For the third consecutive year, the government did not report law enforcement action taken against child sex trafficking in Joshi kosei or “JK” businesses—dating services connecting adult men with underage high school girls—and in coerced pornography operations. Eight major prefectures maintained ordinances banning “JK” businesses, prohibiting girls younger than 18 from working in “compensated dating services,” or requiring “JK” business owners to register their employee rosters with local public safety commissions. Like the previous reporting period, authorities did not report how many such operations they identified or shuttered for violating the terms of the ordinances (unreported in 2019; 137 identified and none closed in 2018), nor did they report arresting any individuals alleged to have been engaged in criminal activities surrounding the “JK” business (unreported in 2019; 69 arrested in 2018). Some authorities were reportedly unaware of the crime or unsure how to prosecute it, often citing prohibitively high evidentiary standards.

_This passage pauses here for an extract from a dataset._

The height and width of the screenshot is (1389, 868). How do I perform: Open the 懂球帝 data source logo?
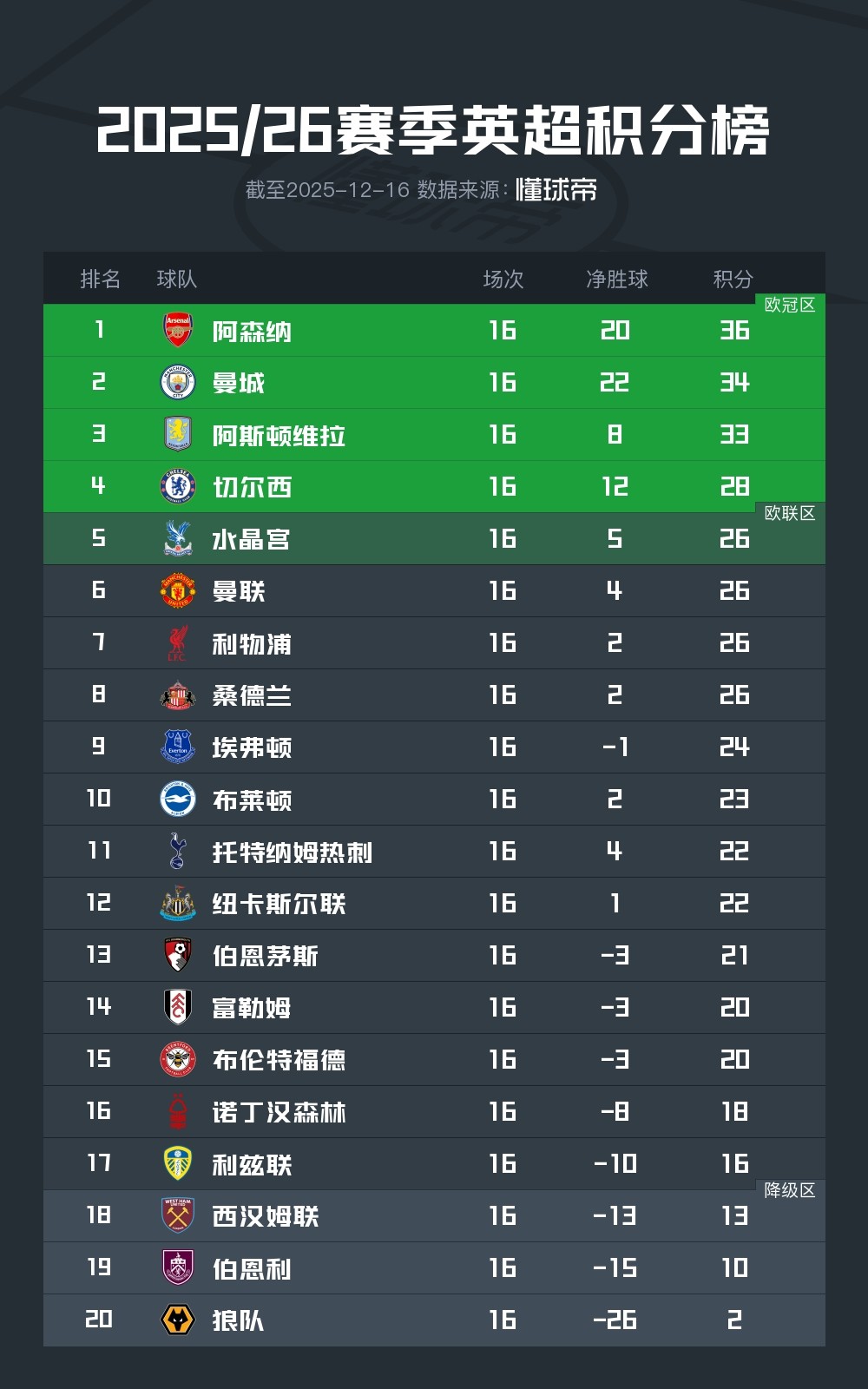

In April 2020, the National Police Agency (NPA) issued a circular to prefectural police nationwide which directed them to identify trafficking cases and coordinate with other relevant agencies; however, the circular did not provide additional guidance or procedures that would assist police in identifying such cases. During the reporting period, the government provided anti-trafficking trainings to various ministries, including OTIT and Ministry of Foreign Affairs (MOFA); the government postponed or canceled some trainings, including those conducted by an international organization. Contacts continued to report an acute need for additional training to address the lack of awareness among key law enforcement officials and judicial stakeholders.